What you need to do. Among the records below, find the line that has "Instruction: Select the 15 days view"; from there, give the lines again exactly, and stop after the line that has "You are a computer-use agent. This".

⟨

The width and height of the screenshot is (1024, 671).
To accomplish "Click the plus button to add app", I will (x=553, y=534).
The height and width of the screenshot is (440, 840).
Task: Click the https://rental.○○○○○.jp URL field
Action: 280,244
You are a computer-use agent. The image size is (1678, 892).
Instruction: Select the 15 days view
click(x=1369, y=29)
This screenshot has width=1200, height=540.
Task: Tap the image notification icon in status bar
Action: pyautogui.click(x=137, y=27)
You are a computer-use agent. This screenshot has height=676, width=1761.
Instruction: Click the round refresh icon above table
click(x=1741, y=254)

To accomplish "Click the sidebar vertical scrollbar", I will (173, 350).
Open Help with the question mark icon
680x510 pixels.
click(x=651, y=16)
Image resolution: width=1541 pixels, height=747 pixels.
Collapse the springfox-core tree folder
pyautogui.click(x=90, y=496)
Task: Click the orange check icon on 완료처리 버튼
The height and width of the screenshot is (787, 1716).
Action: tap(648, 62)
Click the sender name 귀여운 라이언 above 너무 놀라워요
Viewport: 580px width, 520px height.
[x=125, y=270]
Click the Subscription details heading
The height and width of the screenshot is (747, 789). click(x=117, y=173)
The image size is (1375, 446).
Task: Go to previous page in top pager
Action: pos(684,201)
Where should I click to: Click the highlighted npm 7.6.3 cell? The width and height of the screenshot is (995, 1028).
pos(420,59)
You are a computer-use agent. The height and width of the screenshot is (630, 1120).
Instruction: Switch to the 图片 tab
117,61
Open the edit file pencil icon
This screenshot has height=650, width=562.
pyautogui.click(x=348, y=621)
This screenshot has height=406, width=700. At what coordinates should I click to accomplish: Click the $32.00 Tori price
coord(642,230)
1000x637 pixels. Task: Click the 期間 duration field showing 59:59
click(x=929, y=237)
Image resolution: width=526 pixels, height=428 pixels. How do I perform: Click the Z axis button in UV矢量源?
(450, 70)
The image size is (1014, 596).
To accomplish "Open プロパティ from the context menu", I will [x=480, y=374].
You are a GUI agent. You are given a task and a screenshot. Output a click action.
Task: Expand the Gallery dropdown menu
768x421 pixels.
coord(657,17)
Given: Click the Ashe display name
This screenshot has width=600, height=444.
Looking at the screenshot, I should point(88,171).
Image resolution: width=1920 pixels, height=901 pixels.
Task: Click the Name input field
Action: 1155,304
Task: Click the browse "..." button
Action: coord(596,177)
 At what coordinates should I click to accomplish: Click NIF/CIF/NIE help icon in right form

⟩

Finished task.
Instruction: Select the 15 days view
click(x=1369, y=29)
This screenshot has width=1200, height=540.
Task: Tap the image notification icon in status bar
Action: pyautogui.click(x=137, y=27)
You are a computer-use agent. This screenshot has height=676, width=1761.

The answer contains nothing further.